Previously, Bozlar et al. (6) reported an Outback catheter-assisted SAFARI technique, in which the Outback catheter was used in an antegrade fashion from the true lumen, in order to gain access to the subintimal space. They introduced the Outback catheter through an antegrade access point in the left limb of the aortobifemoral graft and targeted the retrograde advanced 4 Fr angiographic catheter that was located in the subintimal space. We used a target balloon, as compared to a 4 Fr catheter in the previous case as a target for the Outback catheter. Although they successfully entered the subintimal space upon the first pass, this would have been a challenge based on the small size of the subintimal space where the 4 Fr catheter was located. Expansion of a balloon in the target space, as in our case, facilitates easier targeting with the Outback catheter. It is also very easy to determine whether Outback needle puncture is accurate by monitoring perforation of the balloon. Furthermore, Bozlar's et al. technique was not possible in this case, since the retrograde advanced wire was not in the subintimal space, but instead in the extravascular space surrounding the scar tissue induced by the previous operation. This space was insufficient for angiographic catheter placement and the target space was attained only after balloon dilatation.
In this case, a Viabahn stent graft was used instead of a bare metal stent since the wire passage was achieved through the extravascular space and the occlusion was located in a portion that is easily bent with leg movement. Due to discrepancy of the luminal diameter between fem-pop bypass graft and Viabahn stent graft, Viabahn stent graft insertion was followed by ballooning with 3 mm diameter balloon for all length of the graft with a 4 mm balloon catheter for the proximal portion where the Viabahn stent graft was located in the lumen of fem-pop bypass graft.
Kirk et al. (10) previously reported cases of successful extraanatomical recanalization of occluded superficial femoral arteries using the Outback device. The vessel was perforated during subintimal angioplasty and they used the Outback device from the extravascular space to reach the distal true lumen and deployed a Viabahn stent graft. This technique is possible without a distal target for the Outback device, as in our case, because of the large patent distal femoral artery lumen. According to Kirk et al. (10), this procedure has some advantages. First, prolonged patency of the endograft is expected because of the outside location of calcification. Second, this procedure does not require open surgery. Extraanatomical stent graft deployment has great potential to bridge occluded vessels, even in cases where there is failure to achieve anatomical access (intra-luminal or subintimal) to the vessel, without surgical excision.
There are some limitations to the reported approach. This technique is considerably more complex and expensive than conventional angioplasty.
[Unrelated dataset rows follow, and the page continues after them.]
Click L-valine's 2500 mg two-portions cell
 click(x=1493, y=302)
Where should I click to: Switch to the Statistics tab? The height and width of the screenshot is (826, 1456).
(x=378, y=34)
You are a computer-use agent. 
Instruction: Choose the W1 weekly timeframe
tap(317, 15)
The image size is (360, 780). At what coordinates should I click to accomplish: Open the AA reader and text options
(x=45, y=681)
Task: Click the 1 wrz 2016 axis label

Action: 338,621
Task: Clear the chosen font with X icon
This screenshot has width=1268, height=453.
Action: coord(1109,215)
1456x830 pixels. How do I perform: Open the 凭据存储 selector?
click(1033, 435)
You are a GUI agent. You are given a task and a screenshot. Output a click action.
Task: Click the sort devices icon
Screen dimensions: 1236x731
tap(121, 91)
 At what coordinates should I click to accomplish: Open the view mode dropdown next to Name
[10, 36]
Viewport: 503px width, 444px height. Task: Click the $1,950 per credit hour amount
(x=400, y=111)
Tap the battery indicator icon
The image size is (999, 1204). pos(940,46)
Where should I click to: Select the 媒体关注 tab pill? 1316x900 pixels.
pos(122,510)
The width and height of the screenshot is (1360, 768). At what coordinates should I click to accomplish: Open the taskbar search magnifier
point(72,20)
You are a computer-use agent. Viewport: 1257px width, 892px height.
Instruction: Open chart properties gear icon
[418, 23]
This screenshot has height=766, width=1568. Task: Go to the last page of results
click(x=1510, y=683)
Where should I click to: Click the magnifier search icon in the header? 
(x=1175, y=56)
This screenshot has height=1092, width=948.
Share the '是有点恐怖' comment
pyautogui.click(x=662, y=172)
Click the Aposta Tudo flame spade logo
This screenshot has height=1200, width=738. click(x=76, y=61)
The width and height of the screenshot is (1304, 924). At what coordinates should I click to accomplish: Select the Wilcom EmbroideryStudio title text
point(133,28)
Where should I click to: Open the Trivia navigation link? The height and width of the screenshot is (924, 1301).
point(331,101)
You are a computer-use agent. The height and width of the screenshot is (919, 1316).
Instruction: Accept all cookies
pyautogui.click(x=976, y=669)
Targeting the balloon catheter in the extravascular space with the Outback device has the potential risk of damage to other structures, such as adjacent veins and nerves.
In conclusion, when the antegrade-retrograde approach for managing CTO fails, placement of an extraanatomical stent graft using a balloon-targeted Outback reentry catheter might enable formation of a bridge across the occluded vessels, especially for patients with a history of bypass surgery.